Command-line interface for TestCollab operations

Readme

TestCollab CLI

Command-line tools for syncing Gherkin feature files, running test plans, and uploading results to TestCollab.

npm install -g @testcollab/cli

Quick Start

Upload test results to TestCollab from your CI pipeline — no setup required:

export TESTCOLLAB_TOKEN=your_token_here

# Run your tests, then upload results (auto-creates everything in TestCollab)
tc report --project 123 --format junit --result-file ./results.xml --auto-create

That's it. The --auto-create flag creates the tag, suites, test cases, and test plan for you.

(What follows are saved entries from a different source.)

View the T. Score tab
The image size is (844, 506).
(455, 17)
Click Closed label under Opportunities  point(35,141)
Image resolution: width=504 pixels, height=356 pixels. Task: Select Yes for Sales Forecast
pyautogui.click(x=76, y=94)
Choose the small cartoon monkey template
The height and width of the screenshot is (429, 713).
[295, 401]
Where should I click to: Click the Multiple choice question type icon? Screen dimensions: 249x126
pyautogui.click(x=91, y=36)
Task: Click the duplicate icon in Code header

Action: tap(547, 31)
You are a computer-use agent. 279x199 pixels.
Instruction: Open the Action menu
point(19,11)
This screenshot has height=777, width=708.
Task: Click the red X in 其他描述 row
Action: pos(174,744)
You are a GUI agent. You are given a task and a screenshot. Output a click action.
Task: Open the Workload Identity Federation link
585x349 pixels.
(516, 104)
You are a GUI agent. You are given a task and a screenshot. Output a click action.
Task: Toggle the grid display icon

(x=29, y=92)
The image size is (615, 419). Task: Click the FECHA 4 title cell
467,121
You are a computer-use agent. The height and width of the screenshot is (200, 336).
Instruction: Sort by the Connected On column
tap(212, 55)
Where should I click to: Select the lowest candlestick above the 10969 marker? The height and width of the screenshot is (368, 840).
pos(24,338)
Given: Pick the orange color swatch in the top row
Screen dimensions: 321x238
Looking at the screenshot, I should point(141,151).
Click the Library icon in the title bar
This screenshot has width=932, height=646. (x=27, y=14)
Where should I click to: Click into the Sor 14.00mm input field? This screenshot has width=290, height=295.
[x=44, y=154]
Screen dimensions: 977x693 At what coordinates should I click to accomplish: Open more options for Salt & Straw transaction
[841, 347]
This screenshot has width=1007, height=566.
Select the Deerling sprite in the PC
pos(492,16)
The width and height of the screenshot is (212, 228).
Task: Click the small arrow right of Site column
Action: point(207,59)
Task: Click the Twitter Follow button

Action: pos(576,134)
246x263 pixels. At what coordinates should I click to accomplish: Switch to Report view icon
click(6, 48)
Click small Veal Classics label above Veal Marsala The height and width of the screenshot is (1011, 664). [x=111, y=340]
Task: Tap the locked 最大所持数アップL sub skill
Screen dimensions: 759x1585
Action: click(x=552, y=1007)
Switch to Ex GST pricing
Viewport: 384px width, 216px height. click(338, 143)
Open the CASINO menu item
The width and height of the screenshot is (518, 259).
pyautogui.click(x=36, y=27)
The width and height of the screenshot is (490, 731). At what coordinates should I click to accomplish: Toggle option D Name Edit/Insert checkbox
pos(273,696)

For more control, you can pre-create a test plan and map results by ID:

# Step 1: Create a test plan with your CI-tagged cases
tc createTestPlan --project 123 --ci-tag-id 456 --assignee-id 789

# Step 2: After running your tests, upload results
tc report --project 123 --test-plan-id 555 --format junit --result-file ./results.xml

Or sync BDD feature files to TestCollab:

tc sync --project 123

Commands

| Command | What it does | |---------|-------------| | tc createTestPlan | Create a test plan and assign tagged cases | | tc getTestPlan | Fetch a test plan as JSON for agent-driven execution | | tc report | Upload Mochawesome or JUnit results (with --auto-create or to an existing plan) | | tc sync | Sync .feature files from Git to TestCollab (designed for CI/CD, works locally too) |

The simplest workflow is run your tests → report --auto-create. For more control, use createTestPlan → run your tests → report. For agent-driven execution of human-curated test plans, see the Agentic QA Guide.


tc createTestPlan

Creates a test plan, adds all test cases matching a CI tag, and assigns it to a user. Designed for CI pipelines where you want to automatically create a plan before running tests.

tc createTestPlan \
  --project <id> \
  --ci-tag-id <id> \
  --assignee-id <id> \
  [--api-key <key>] \
  [--api-url <url>]

| Option | Required | Description | |--------|----------|-------------| | --project <id> | Yes | Project ID | | --ci-tag-id <id> | Yes | Tag ID — test cases with this tag are added to the plan | | --assignee-id <id> | Yes | User ID to assign the plan execution to | | --api-key <key> | No | TestCollab API key (or set TESTCOLLAB_TOKEN env var) | | --api-url <url> | No | API base URL (default: https://api.testcollab.io). Use https://api-eu.testcollab.io for EU region. |

Output: Writes the created plan ID to tmp/tc_test_plan as TESTCOLLAB_TEST_PLAN_ID=<id>. You can source this file in subsequent CI steps.


tc getTestPlan

Fetches a test plan and its test cases as structured JSON, designed to be consumed by AI coding agents (Claude Code, Cursor, Codex, etc.) that execute the cases against a running app via browser automation (e.g. Playwright MCP).

tc getTestPlan \
  --project <id> \
  --test-plan-id <id> \
  [--api-key <key>] \
  [--api-url <url>] \
  [--output <path>]

| Option | Required | Description | |--------|----------|-------------| | --project <id> | Yes | Project ID | | --test-plan-id <id> | Yes | Test plan ID to fetch | | --api-key <key> | No | TestCollab API key (or set TESTCOLLAB_TOKEN env var) | | --api-url <url> | No | API base URL (default: https://api.testcollab.io). Use https://api-eu.testcollab.io for EU region. | | --output <path> | No | Write JSON to file instead of stdout |

Output shape (HTML is stripped from step text and descriptions):

{
  "testPlan": {
    "id": 555,
    "title": "Sprint 12 Regression",
    "status": "ready",
    "description": "Regression tests for sprint 12 release",
    "priority": "normal",
    "totalCases": 15
  },
  "testCases": [
    {
      "id": 42,
      "testPlanTestCaseId": 789,
      "title": "Regular user cannot access admin settings",
      "description": "Verify that a non-admin user is blocked from the admin panel",
      "priority": "high",
      "suite": "Permissions",
      "status": "unexecuted",
      "steps": [
        { "step": "Log in as [email protected]", "expectedResult": "Dashboard is displayed" },
        { "step": "Navigate to /admin/settings", "expectedResult": "403 page is shown" }
      ]
    }
  ]
}

If the plan has configurations (e.g. Browser × OS matrix), each test case also includes a configResults array with per-configuration status.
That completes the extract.